Global warming | Al Gore | Brazil environment
A black woman born in the rain forest and illiterate until the age of 16 just might be the Al Gore of Brazil. Unlikely as that may sound, supporters of Brazilian presidential candidate Marina Silva are invoking Gore's name while crediting Silva with similarly forcing environmentalism onto the national stage.
People in her home state of Acre have long demanded their country address the Amazon's environmental plight, and they say Silva, 53, is finally making it happen. “Al Gore didn’t win, but his ideas won,” said Raimunda Bezerra, a Rio Branco human-rights activist who has known the candidate for decades. “And they continue winning followers throughout the world. Marina is speaking out about things that interest the whole world.”
And Silva — a senator and former environment minister — certainly looks unlikely to win on Sunday. The latest polls predict she will take around 15 percent of the vote, well behind current Sao Paulo mayor Jose Serra, and Dilma Rousseff, former chief of staff and hand-picked successor to Brazil’s wildly popular president, Luis Inacio “Lula” da Silva. Yet “the other Silva,” as the press sometimes dubs Marina, continues to collect high-profile backers. Filmmaker Fernando Meirelles, who directed “City of God,” bosa nova musician Gilberto Gil, perhaps best known for writing “The Girl from Ipanema,” and Brazilian senator Pedro Simon — a lawmaker widely esteemed for his stands against corruption — have all publicly declared they’ll vote for Marina.

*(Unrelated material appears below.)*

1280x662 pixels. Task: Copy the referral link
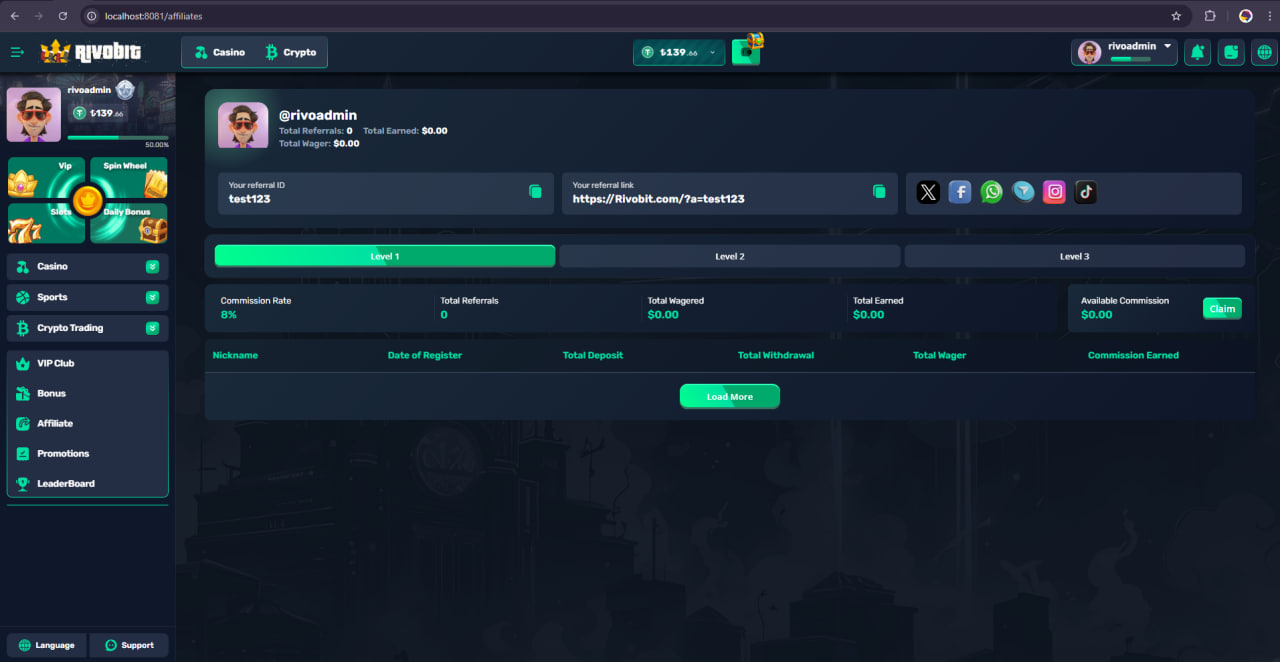point(879,191)
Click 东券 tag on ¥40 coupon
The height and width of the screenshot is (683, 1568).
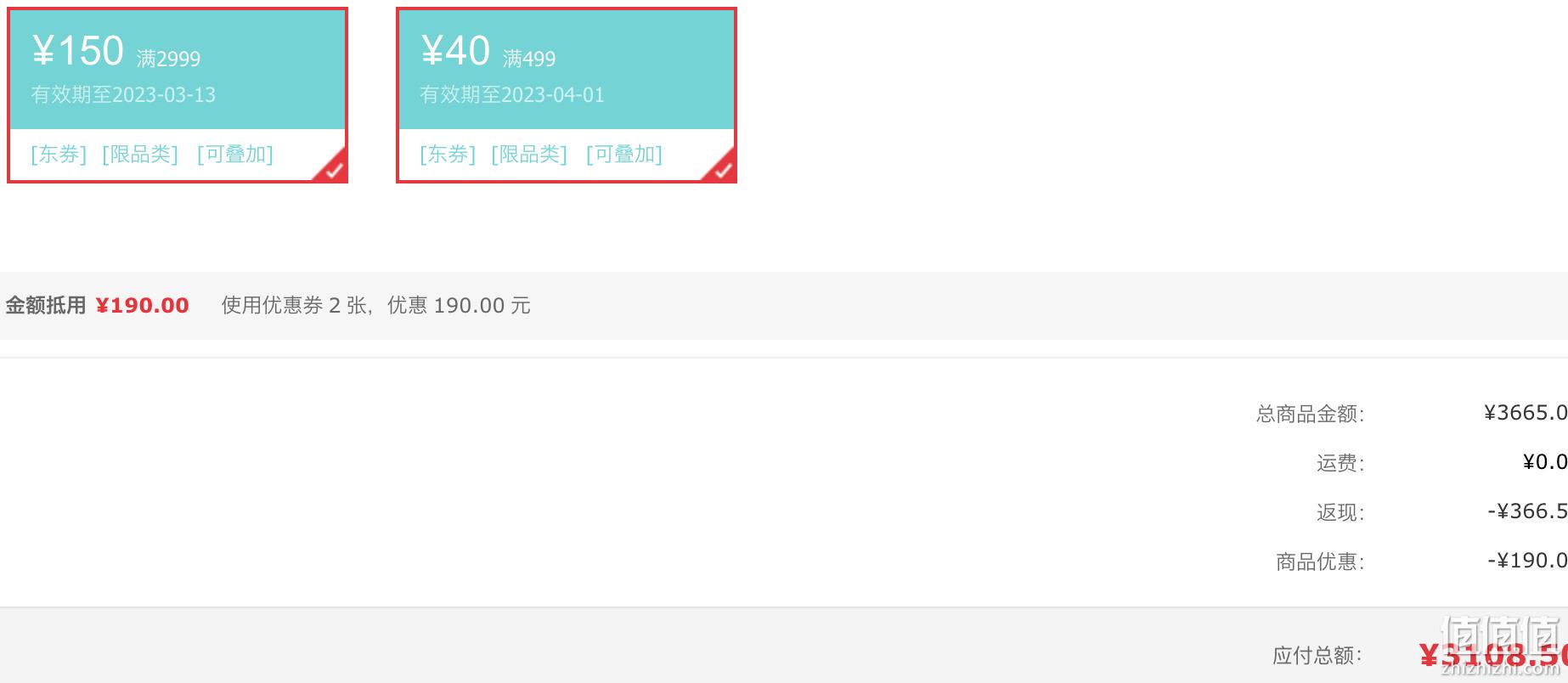(448, 155)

Last week, Brazilian supermodel Gisele Bundchen joined the cause, telling reporters, “I believe in what she wants to do.” What Silva wants to do is give Brazil a model for development that doesn’t involve chopping down the Amazon. She argues that green technology and a low-carbon economy offer a more promising future than the country’s current reliance on commodities and heavy industry. To persuade the rest of Brazil, Silva will need all the prominent allies she can get.